VERMELHO COMPARA SUA PRISÃO A DE LULA: INJUSTA

Durante a entrevista, segundo Delgatti, o foco da operação Lava Jato sempre foi o ex-presidente Lula. “O foco era o Lula, mas os empresários, também, e outros políticos, ou diretores da Petrobras que eles mantinham presos até a pessoa falar. Exemplo: o Léo Pinheiro. Eles falavam: ‘Se ele enviar, fizer a delação e não falar do Lula, não será aceita’. Tinha conversa assim.”

Nega, contudo, interesse político na divulgação. “No começo não [tinha interesse político]. Quando eu vi o que fizeram com o ex-presidente Lula, que eu vi que era uma injustiça e entendi que ele estava preso como eu fiquei preso em Araraquara, eu pensei. Exemplo: o fato que o prendeu não existe. Foi a mesma coisa que fizeram comigo.”

A injustiça que Delgatti se refere foi sua prisão em Araraquara após ser condenado por falsificar documentos, o que motivou a manifestação do Ministério Público do Estado de São Paulo que saiu em defesa do promotor público Marcelo Zanin Bombardi que pediu a condenação de “Vermelho”. A propósito os envolvimentos de Delgatti com a Justiça em Araraquara ocorreram no período de 2015 a 2018.

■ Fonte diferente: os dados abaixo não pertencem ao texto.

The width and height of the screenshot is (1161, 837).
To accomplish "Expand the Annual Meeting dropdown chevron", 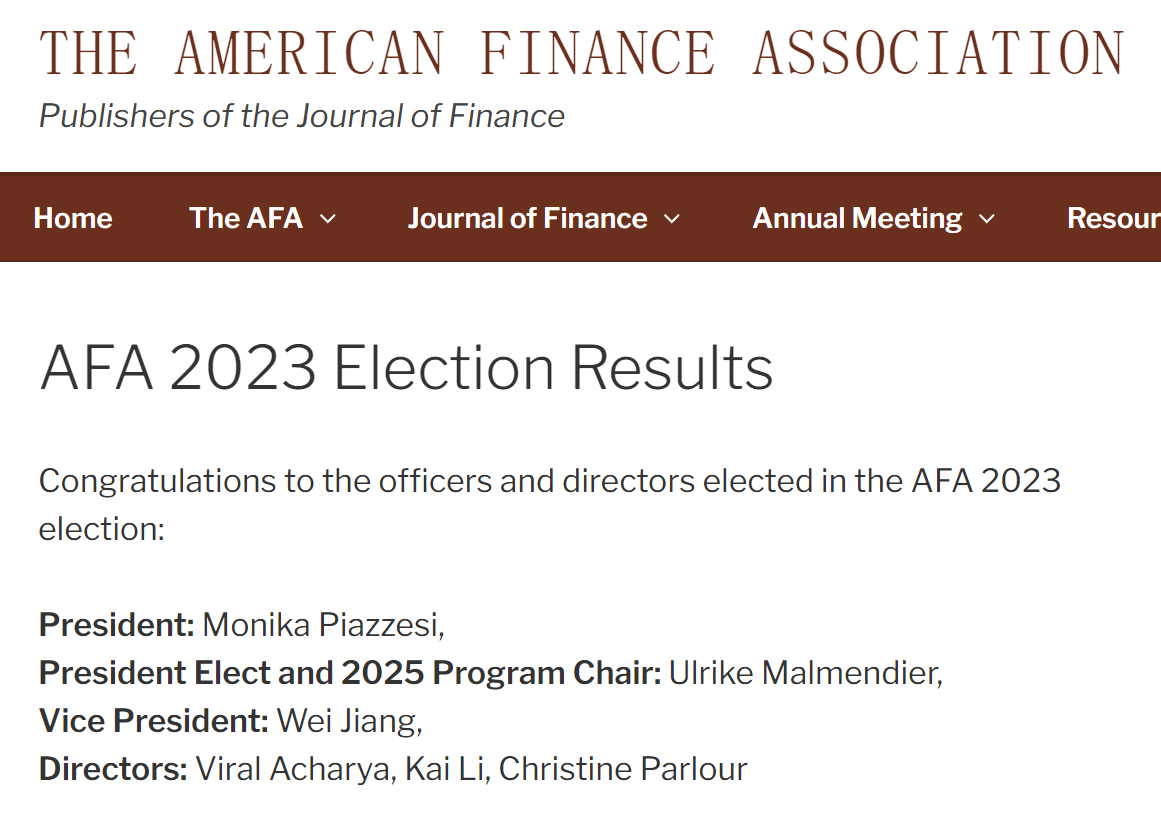I will tap(987, 219).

Daí ser o promotor de Araraquara Marcel Zanin Bombardi, a primeira vítima do hacker, preso posteriormente como suspeito de invadir celulares de autoridades brasileiras; segundo pessoas que tiveram acesso ao seu depoimento, disse que, a partir dos contatos do aparelho do promotor, Vermelho teve acesso a outros números de autoridades. As informações são do Estadão.

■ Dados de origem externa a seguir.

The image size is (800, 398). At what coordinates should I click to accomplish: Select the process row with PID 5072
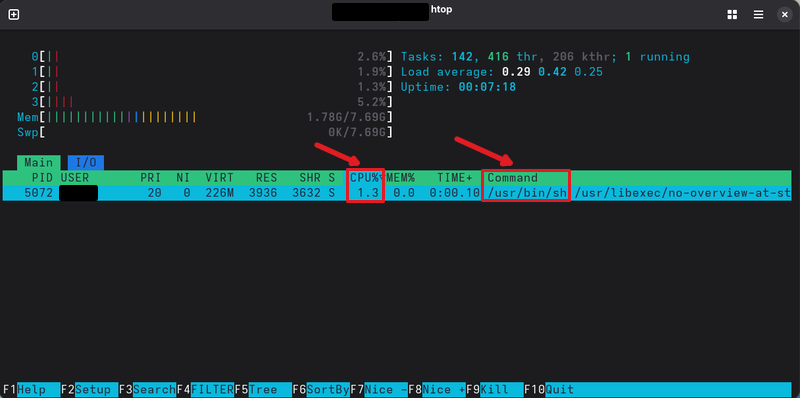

A invasão ao celular do promotor de Araraquara teria como motivação o fato de Vermelho ter sido denunciado por ele, em um caso envolvendo tráfico de drogas [ele tinha em casa medicamentos proibidos, mas entrou na lei de entorpecentes].

NOTA DO MINISTRO

Também por se sentir atingido com as declarações do hacker na entrevista o ministro Luís Roberto Barroso informou, por meio de nota da sua assessoria de imprensa, que jamais instalou o aplicativo Telegram e, consequentemente, nunca teve conversas com os procuradores por essa plataforma. Para Barroso, trata-se de “informação falsa”. Eis a íntegra:

“O ministro Luís Roberto Barroso nunca teve o aplicativo ‘Telegram’ e, consequentemente, jamais conversou com alguém utilizando essa plataforma. O Ministro jamais prestou qualquer auxílio a procurador da Lava Jato sobre o que colocar em alguma peça. Mais que isso, ele nunca sequer conversou com qualquer procurador da Lava Jato sobre mérito de processos da competência deles. Trata-se de informação falsa.”